BU köşede zaman zaman yazıyoruz, "Türkiye’de güzel şeyler de oluyor" diye..
Futbolcular, güzel değerlendirmeler yapıyor, teknik adamlar saygı duyulacak işlere imza atıyor, tribünler alkışlanacak tutum sergiliyor. Hatta yöneticiler içinde bile takdir edilecek işler yapan oluyor.
Geçtiğimiz hafta oynanan maçların sonunda iki oyuncu demeci vardı. Aynı maçtan, farklı iki değerlendirme..

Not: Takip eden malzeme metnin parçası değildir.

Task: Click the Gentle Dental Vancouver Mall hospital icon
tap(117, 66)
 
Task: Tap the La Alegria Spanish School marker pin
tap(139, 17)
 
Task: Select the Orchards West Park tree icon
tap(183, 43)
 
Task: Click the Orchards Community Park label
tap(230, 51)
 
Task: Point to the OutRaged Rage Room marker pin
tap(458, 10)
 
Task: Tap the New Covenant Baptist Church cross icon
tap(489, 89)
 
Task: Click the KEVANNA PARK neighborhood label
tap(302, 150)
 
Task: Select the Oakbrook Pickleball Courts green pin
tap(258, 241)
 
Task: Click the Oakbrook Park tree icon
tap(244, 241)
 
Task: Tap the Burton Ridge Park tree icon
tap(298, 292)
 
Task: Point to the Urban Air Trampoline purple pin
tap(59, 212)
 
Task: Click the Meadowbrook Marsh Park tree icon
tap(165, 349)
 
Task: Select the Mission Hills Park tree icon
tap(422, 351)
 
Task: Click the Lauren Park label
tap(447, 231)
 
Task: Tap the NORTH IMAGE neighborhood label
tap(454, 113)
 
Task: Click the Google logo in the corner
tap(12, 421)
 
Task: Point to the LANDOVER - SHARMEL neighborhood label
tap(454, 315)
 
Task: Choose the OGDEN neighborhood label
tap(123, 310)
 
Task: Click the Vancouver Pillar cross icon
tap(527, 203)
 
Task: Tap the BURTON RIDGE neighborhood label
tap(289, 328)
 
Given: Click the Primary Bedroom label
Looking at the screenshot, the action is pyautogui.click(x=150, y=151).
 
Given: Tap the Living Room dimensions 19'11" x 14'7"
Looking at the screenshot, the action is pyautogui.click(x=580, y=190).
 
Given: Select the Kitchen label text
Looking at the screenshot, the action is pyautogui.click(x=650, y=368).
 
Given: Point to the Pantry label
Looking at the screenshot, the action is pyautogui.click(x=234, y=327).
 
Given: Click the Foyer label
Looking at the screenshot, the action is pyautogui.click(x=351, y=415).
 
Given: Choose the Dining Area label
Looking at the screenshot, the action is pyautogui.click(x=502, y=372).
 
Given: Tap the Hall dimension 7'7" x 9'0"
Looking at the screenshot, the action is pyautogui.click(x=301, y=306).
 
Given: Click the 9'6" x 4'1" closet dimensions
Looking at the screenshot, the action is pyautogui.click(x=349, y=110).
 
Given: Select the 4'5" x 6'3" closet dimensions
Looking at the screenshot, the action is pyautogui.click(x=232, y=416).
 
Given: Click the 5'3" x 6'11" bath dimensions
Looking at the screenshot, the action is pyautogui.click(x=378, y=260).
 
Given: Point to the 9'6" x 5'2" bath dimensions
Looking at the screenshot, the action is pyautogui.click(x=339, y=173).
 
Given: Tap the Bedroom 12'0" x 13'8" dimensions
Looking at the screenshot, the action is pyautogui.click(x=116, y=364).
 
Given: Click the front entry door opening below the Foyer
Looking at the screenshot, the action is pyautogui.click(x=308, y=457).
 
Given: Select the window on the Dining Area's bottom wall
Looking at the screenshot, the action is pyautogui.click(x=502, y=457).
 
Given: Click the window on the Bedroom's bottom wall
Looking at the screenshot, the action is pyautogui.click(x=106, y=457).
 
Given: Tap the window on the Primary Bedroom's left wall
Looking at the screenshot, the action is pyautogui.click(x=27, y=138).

Kayseri Erciyesli Cenk, kendi takımının rakibe saygı duymamasından yakınıyor ve "Gol atıp öne geçtikten sonra, iki penaltı kaçırır, rakibin iki oyuncusu atıldıktan sonra yan pas yapıp, tribünlere ’oley’ çektirirseniz, son saniyede golü yer oturursunuz. Önce kendinize sonra da rakibe saygı duymak zorundasınız" diyordu. İnanılmaz güzel bir açıklamaydı. Ardından Zafer Biryol geldi ekrana ve dedi ki:
"Rakibimiz bizden çok daha iyi oynadı. Golü attılar, penaltılarda şanssızlardı. Biz son dakika şansını, iyi kullandık ve bir puan aldık. Galibiyet, onların hakkıydı"
Bu maçın sonunda üzülen Erciyesli futbolcuları teselli eden Çaykur Rizeli takımının oyuncularından Zafer’in söyledikleriydi bunlar.. Sakın yanlış anlamayın, Rize takımı 48 veya 55 puanda, rahat bir ekip değil.. Önemli olan, yaşam mücadelesi verirken, bunları söyleyebilmek.
Zaten, ne de olsa "adam, her yerde adamdır."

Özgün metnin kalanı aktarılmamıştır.